O ideal, salienta a geriatra, é levar todas as caixas de medicamentos para a consulta — incluindo os corriqueiros, para dor de cabeça, e até pomadas. Organizando os vários itens que pontuam as horas do dia do paciente, é possível conseguir reduzir a lista.
— Anti-inflamatório é um risco para o idoso porque pode causar dano renal. Pode ser indicação de uma vizinha, daí depois o paciente toma mais um anti-inflamatório por indicação do traumatologista. Daqui a pouco tem problema renal — sugere a geriatra do São Lucas.
Alvo de insistentes propagandas, idosos costumam tomar suplementos vitamínicos, de fácil alcance nas farmácias. O organismo não consegue absorver todas as substâncias, e grande parte do conteúdo é eliminada pela urina — um "xixi caro", brinca Joana. O ideal é suprir as necessidades do corpo pela via da alimentação.
Joana coloca todas as caixinhas de medicamentos em cima da mesa, faz anotações nas embalagens, explica, reorganiza. Tudo com muito cuidado para não parecer intromissão, imposição ou confronto, especialmente com os novos pacientes.
— Temos que ter a sensibilidade de não chegar com o pé na porta. Conversar, entender a pessoa para cuidar dela. Ela tem que ir me dando abertura, vou conseguindo estabelecer o vínculo. Vai entender que quero o melhor para ela — demonstra a professora da Unisinos.
Planeje a velhice antes dos 60
- Um bom envelhecimento pressupõe pensar o que fazer nessa fase da vida. Um dos pilares, aponta a geriatra Joana Noschang, é manter relações de amizade e atividades além das laborais.
- Com a expectativa de vida aumentada, idosos precisam ter metas e objetivos por muito tempo além da data da aposentadoria. Quem para de trabalhar aos 65 e vive até os 90, por exemplo, dispõe de 25 anos para serem preenchidos.
- Muita gente só começa a pensar nisso quando se aposenta. Criar laços de amizade nessa fase é mais difícil, e o ideal é pelo menos identificar atividades prazerosas antes de parar totalmente de trabalhar, preparando-se para reorganizar a rotina depois que terminar o compromisso com o emprego.

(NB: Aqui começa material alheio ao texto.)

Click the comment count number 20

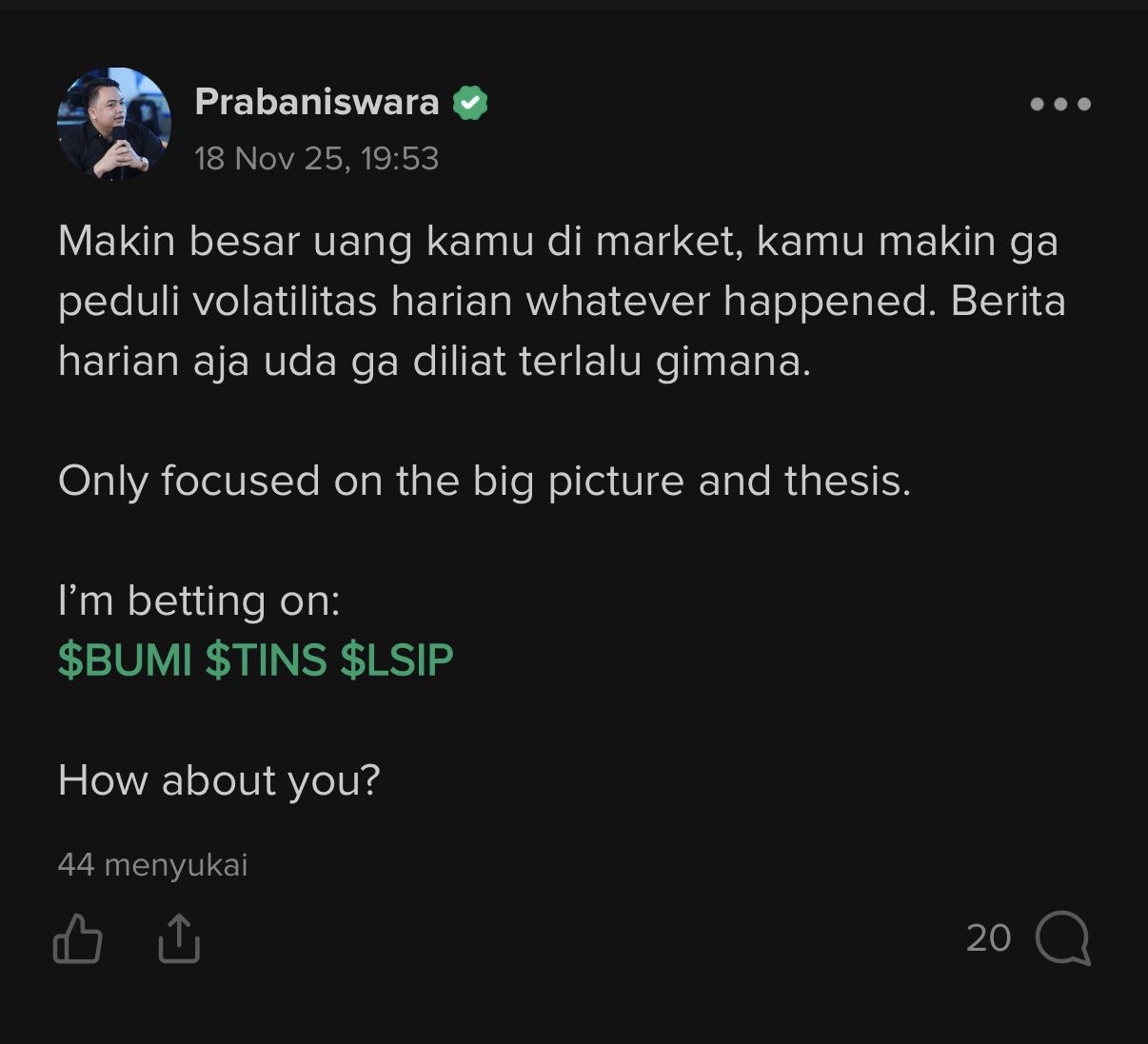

- O geriatra pode ser, certamente, um bom interlocutor para conversas sobre esses temas.
Como escolher o geriatra
- Informe-se a respeito da formação do médico. Principalmente, se ele cursou residência na área. Essa especialização requer quatro anos de estudo — dois de clínica médica e dois de geriatria.
- Você deve se sentir confortável com o médico, ser capaz de criar um vínculo.
- Parece óbvio, mas não é: o profissional tem de se mostrar disponível para ouvir o paciente.
- O geriatra pode se tornar o médico da família, a principal referência.